The sun shines like a crazy thing. Because of my new work for HorseBack UK, I get to spend half of my day outside, which is good mentally and physically. I can almost feel my body gratefully absorbing the vitamin D and my mind opening under the wide blue skies. The long winter has kept us all in a bit of a defensive crouch. It’s only when your shoulders come down that you realise how hunched they have been.
The first course of the year starts small, with two participants. In just one day, they have gone from knowing little about horses to a familiar ease and affection. It is moving to watch the bonds develop. I bang on all the time about the oceanic feeling I get when I stand with my mare’s head on my shoulder in a quiet field.
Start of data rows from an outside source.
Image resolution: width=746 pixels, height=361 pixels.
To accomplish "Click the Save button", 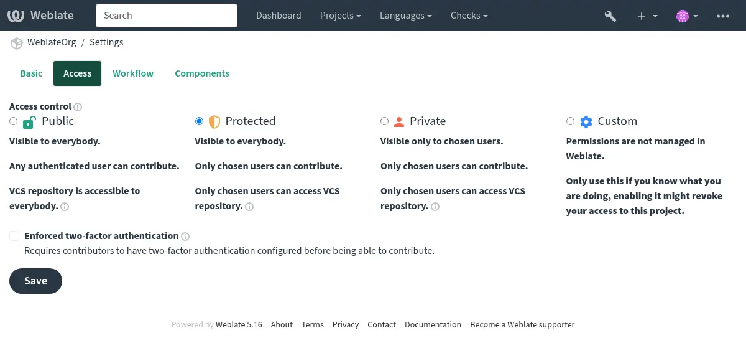I will [35, 281].
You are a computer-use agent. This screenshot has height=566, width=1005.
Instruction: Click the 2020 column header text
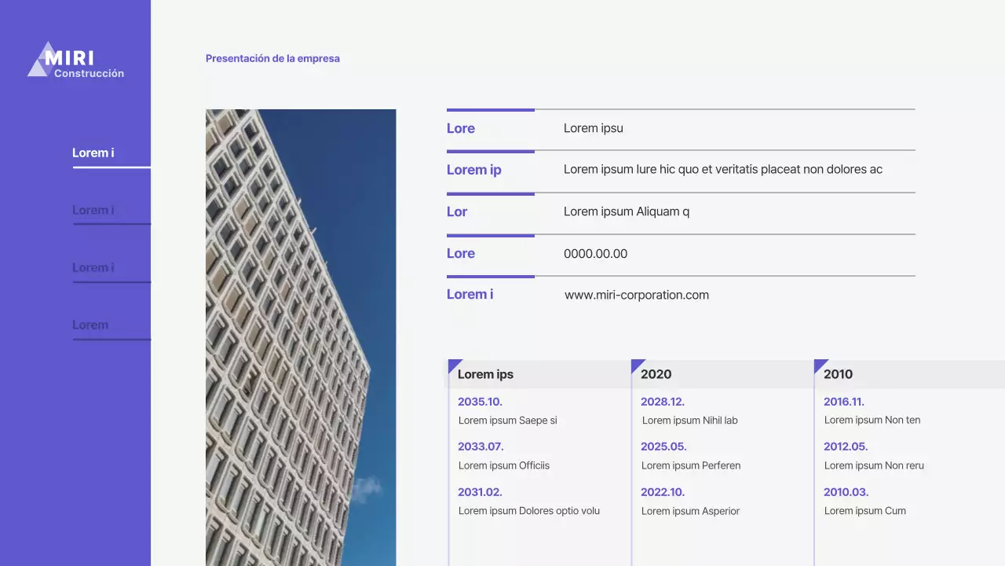point(656,374)
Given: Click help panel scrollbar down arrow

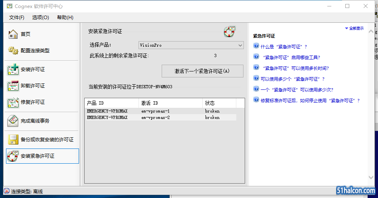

This morning, I went to catch her and turned out not to need a halter, as she hooked on and followed me all the way across the field to the gate, joined only by an invisible rope. I can feel my very heart expand when she does things like this.
Now, I witness two men who know little of horses getting the same feeling. Their faces, which yesterday morning were set and uncertain on arrival in a wholly new and strange environment, are open and smiling. The sound of laughter is heard, amidst the work and concentration. When they stand with their horses, they automatically put their arms over the gentle equine necks, in an easy fraternal mark of fondness.
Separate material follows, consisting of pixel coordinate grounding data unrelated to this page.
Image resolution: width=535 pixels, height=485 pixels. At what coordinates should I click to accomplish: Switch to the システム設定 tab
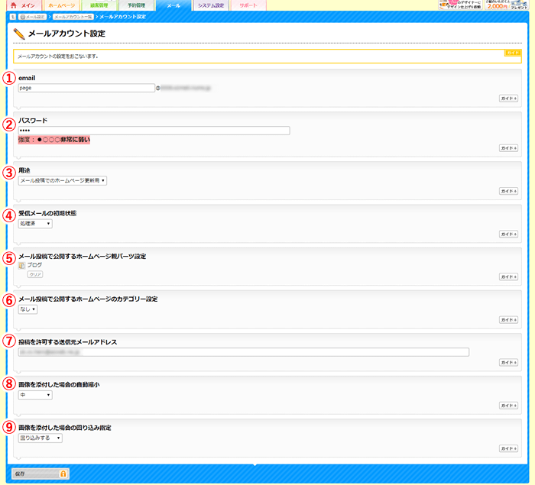(210, 5)
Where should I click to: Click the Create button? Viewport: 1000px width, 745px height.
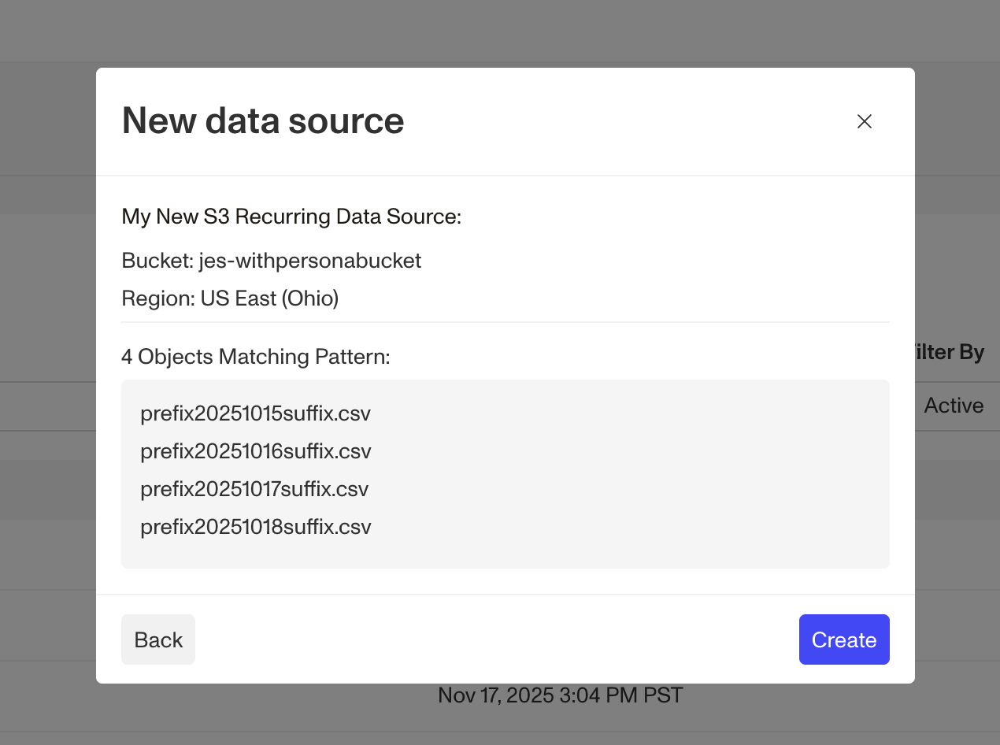[844, 639]
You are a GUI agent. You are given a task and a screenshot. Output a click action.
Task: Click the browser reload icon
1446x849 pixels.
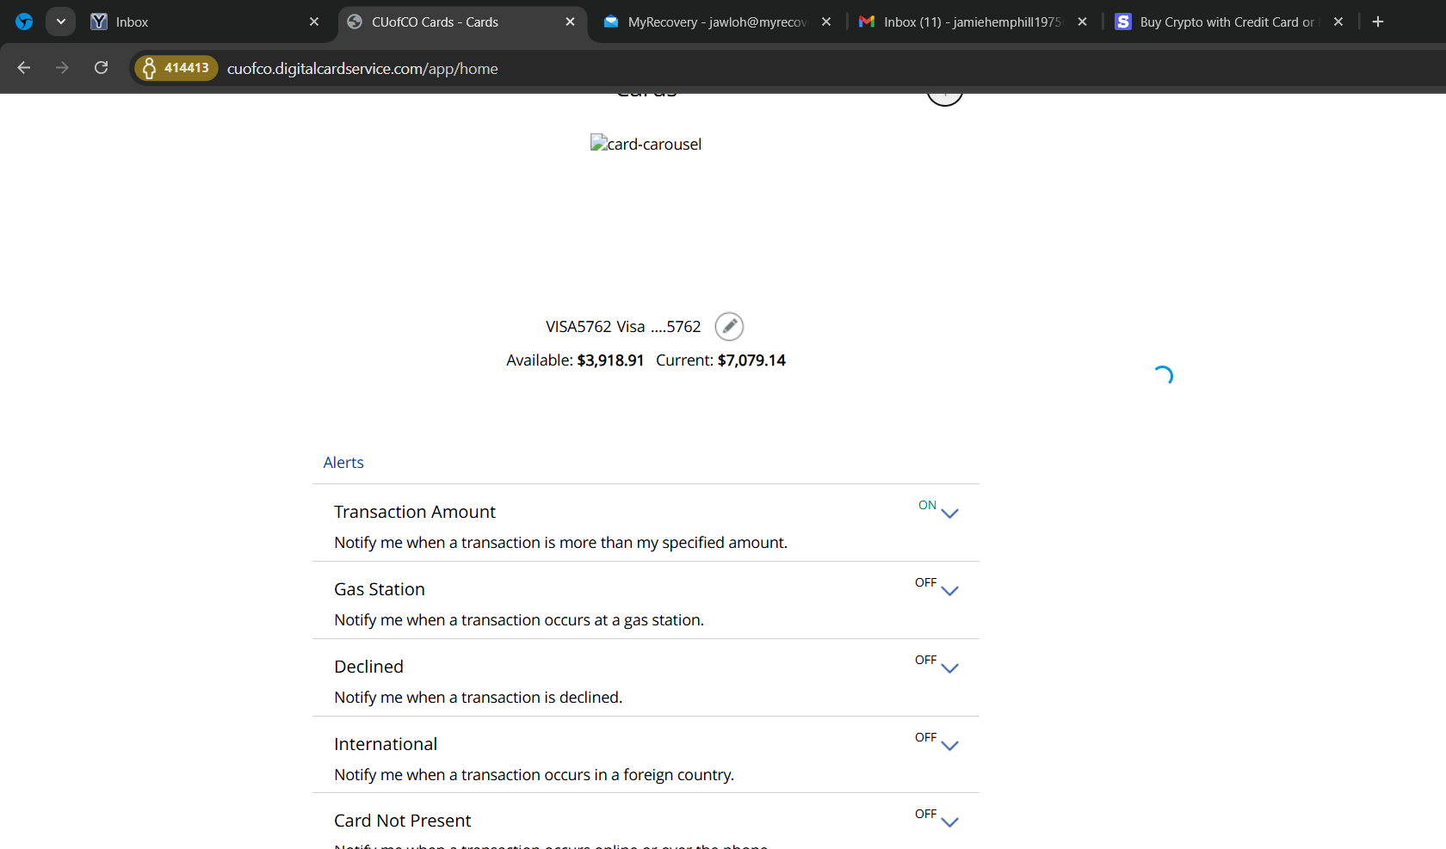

I go from one loveliness to another. The remarkable trainer has come to work with the mare. She does ten minutes of initial groundwork, rides for a further five, to check the brakes and the steering, and then puts me up.
We are in nothing more than a rope halter, my finely-bred thoroughbred and I, and we are still learning the novel methods of Western riding. We weave accurately in and out of tyres, over tarpaulins, past a great flapping sheet the remarkable trainer has rigged up, all without a flinch or a spook or a foot wrong. At one point, a couple of RAF jets roar low over our heads. The white sheet is billowing in the wind, reflecting the sun. My brave and trusting flight animal stays calm and concentrated on her job.
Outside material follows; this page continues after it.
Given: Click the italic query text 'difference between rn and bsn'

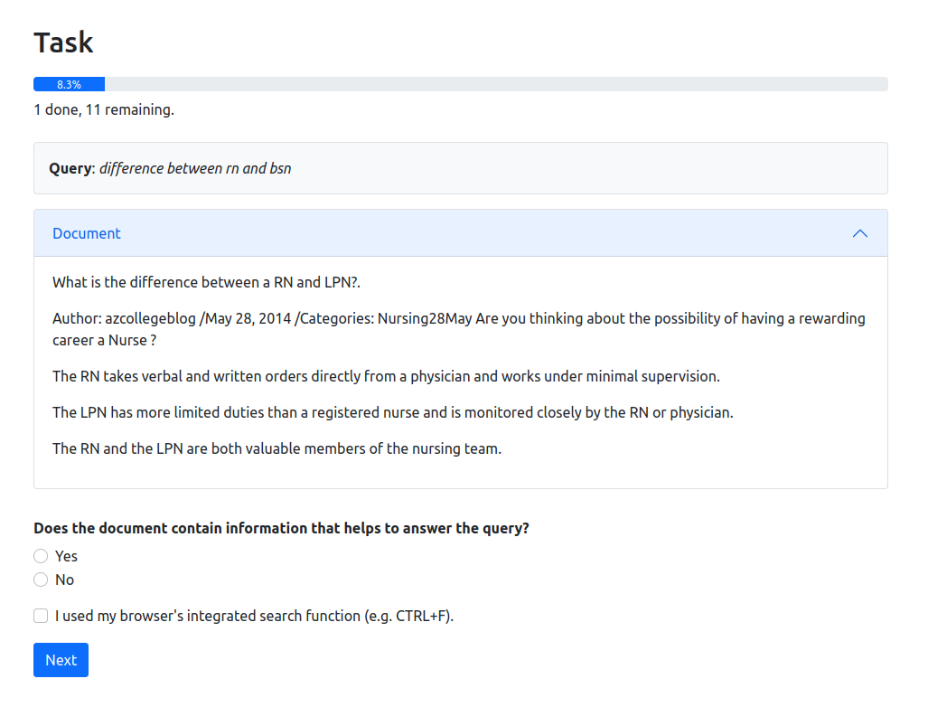Looking at the screenshot, I should [195, 168].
This is why it was worth it, the long winter off. Sometimes I thought I was copping out, that I should be galloping her through the snow as I knew some people round about here were. But I had the idea that I should get all the polo out of her, that I should let her down, that we would do small, quiet work on the ground, plant those roots of trust and relationship deep in the good Scottish earth.
And this is my reward. She is a different horse than she was last year. She has cast away all the traces of wariness - of a new place, a new person, a new way of working – and has come to rest, comfortably at home. We both needed time, and we got that gift, and it is now paying wild dividends. I can’t really put into words what it feels like.
When we finish, I fall on her neck in gratitude and love. I look down. After almost an hour of concentrated riding, her eyes are half closed and her lower lip is wibbling. She carries the same expression of pleased relaxation that she wears when we are hanging out in the paddock and I am scratching her sweet spots. Ease and confidence and harmony run between us like a river. It feels as if we have won a golden trophy.
And now, all my outdoor life is done for the day. I’ve finished most of the HorseBack work and I am at my desk. There will be four hours of book and then it’s lights out. This new regime is demanding and relentless, but it’s worth it, for the holy satisfaction it brings.
Today’s pictures:
HorseBack morning:
And my darling Red, relaxed as an old hound, with the Remarkable Trainer up:
When people say thoroughbreds are difficult, and ex-racehorses are hard to handle, and mares are the work of the devil, I’d like to show them this picture.
PS. These are not the best pictures I ever took, because I was working under a blinding overhead sun, and I am not a good enough photographer to know how to compensate for the light. But I wanted you to get an idea of the kind of magic that happens at HorseBack and I think these shots give you some notion of it.